## Assignment
Can you retype only the lines from the one with "The image size is (978, 1232)." through the final line of the material, exactly as given?

── Input ──

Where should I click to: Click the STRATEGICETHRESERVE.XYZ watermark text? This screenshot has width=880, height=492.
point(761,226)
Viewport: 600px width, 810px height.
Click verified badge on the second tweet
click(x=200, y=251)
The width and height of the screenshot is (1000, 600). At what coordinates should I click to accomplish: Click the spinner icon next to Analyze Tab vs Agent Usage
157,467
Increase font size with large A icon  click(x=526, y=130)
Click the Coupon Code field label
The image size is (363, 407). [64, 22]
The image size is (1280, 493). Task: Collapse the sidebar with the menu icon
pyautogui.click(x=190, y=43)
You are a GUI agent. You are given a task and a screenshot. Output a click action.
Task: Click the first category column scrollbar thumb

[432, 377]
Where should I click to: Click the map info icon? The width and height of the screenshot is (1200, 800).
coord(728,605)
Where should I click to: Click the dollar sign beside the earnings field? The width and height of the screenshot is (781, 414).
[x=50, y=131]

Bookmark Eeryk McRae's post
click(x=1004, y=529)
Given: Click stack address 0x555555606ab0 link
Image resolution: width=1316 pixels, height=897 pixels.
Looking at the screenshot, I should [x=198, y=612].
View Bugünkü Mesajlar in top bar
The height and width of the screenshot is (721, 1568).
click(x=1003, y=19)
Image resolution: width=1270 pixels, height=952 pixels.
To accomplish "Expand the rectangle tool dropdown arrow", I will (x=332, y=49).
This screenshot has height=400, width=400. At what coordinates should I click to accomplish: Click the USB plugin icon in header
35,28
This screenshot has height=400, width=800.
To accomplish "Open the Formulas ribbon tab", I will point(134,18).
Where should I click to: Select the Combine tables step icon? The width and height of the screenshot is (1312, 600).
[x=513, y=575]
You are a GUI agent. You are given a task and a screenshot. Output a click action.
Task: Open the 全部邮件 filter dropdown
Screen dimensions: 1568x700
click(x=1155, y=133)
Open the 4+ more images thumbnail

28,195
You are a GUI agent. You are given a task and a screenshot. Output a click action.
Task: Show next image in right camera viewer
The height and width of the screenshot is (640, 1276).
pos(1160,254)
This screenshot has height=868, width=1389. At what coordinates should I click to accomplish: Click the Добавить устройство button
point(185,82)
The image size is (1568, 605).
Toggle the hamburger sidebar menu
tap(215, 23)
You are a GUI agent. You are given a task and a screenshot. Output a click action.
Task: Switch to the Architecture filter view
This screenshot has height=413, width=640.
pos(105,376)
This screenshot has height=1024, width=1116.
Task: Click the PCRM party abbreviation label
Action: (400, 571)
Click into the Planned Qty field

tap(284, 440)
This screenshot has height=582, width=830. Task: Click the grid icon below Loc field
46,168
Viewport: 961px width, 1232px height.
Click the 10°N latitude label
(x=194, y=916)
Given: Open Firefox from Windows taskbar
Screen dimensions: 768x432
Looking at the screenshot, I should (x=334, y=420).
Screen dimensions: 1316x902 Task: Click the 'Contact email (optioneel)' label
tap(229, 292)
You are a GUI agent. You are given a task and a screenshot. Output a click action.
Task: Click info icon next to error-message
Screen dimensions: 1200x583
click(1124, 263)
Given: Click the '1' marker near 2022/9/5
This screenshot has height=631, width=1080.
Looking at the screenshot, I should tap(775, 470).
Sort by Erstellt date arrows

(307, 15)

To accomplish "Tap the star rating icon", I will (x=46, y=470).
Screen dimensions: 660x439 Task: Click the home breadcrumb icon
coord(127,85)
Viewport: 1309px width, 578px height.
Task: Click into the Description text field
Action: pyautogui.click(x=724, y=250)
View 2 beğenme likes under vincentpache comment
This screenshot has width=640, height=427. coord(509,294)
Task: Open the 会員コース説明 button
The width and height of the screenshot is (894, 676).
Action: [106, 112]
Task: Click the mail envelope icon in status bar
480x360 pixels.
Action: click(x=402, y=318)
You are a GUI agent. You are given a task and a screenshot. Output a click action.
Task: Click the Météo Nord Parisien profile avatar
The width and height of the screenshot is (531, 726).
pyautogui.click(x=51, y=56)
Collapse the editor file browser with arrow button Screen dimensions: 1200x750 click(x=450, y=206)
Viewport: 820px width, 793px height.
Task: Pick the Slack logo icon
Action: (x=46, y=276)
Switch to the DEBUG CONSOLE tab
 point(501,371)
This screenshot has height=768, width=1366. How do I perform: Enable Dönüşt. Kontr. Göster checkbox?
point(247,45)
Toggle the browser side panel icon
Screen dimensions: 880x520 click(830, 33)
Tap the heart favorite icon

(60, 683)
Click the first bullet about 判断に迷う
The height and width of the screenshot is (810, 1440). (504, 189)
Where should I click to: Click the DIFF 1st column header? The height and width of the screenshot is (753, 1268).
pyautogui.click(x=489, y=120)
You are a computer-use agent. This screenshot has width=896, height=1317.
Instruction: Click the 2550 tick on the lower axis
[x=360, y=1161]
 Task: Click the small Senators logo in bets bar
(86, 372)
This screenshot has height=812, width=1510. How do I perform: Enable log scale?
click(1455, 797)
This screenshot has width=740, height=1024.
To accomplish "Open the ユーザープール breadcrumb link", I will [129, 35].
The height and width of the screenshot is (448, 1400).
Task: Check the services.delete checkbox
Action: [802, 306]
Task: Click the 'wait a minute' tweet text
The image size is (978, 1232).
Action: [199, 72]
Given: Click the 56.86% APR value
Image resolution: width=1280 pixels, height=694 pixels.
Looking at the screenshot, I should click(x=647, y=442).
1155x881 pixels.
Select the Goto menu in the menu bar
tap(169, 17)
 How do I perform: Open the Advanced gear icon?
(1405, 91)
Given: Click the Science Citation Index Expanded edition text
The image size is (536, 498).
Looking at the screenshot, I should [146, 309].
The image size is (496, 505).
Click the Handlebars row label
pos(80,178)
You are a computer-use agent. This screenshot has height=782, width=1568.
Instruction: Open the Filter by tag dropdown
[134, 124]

───

## Result for this task
The image size is (978, 1232).
Action: [199, 72]
Given: Click the 56.86% APR value
Image resolution: width=1280 pixels, height=694 pixels.
Looking at the screenshot, I should click(x=647, y=442).
1155x881 pixels.
Select the Goto menu in the menu bar
tap(169, 17)
 How do I perform: Open the Advanced gear icon?
(1405, 91)
Given: Click the Science Citation Index Expanded edition text
The image size is (536, 498).
Looking at the screenshot, I should [146, 309].
The image size is (496, 505).
Click the Handlebars row label
pos(80,178)
You are a computer-use agent. This screenshot has height=782, width=1568.
Instruction: Open the Filter by tag dropdown
[134, 124]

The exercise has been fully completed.